- **TASK BRIEF**: Rewrite the records below, changing every "screenshot" to "screen capture" and leaving everything else the same; leave the pictures out of your answer.
>>>>>
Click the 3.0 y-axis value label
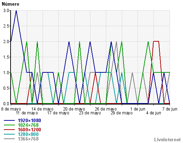Image resolution: width=183 pixels, height=143 pixels. tap(6, 11)
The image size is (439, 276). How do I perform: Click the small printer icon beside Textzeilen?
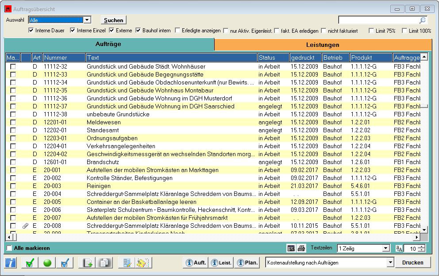tap(301, 249)
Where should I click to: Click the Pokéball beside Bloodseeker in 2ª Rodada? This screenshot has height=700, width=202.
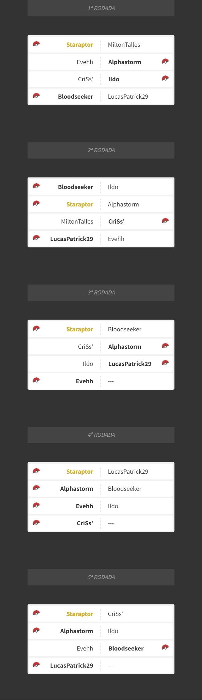(x=36, y=186)
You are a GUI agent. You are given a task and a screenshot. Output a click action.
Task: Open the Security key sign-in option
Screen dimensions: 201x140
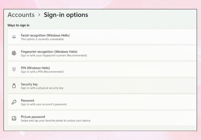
<<<<<
- **WRITTEN REPLY**:
Click the 3.0 y-axis value label
Image resolution: width=183 pixels, height=143 pixels. tap(6, 11)
The image size is (439, 276). How do I perform: Click the small printer icon beside Textzeilen?
tap(301, 249)
Where should I click to: Click the Pokéball beside Bloodseeker in 2ª Rodada? This screen capture has height=700, width=202.
(x=36, y=186)
You are a GUI agent. You are given a task and a screen capture. Output a click action.
Task: Open the Security key sign-in option
Screen dimensions: 201x140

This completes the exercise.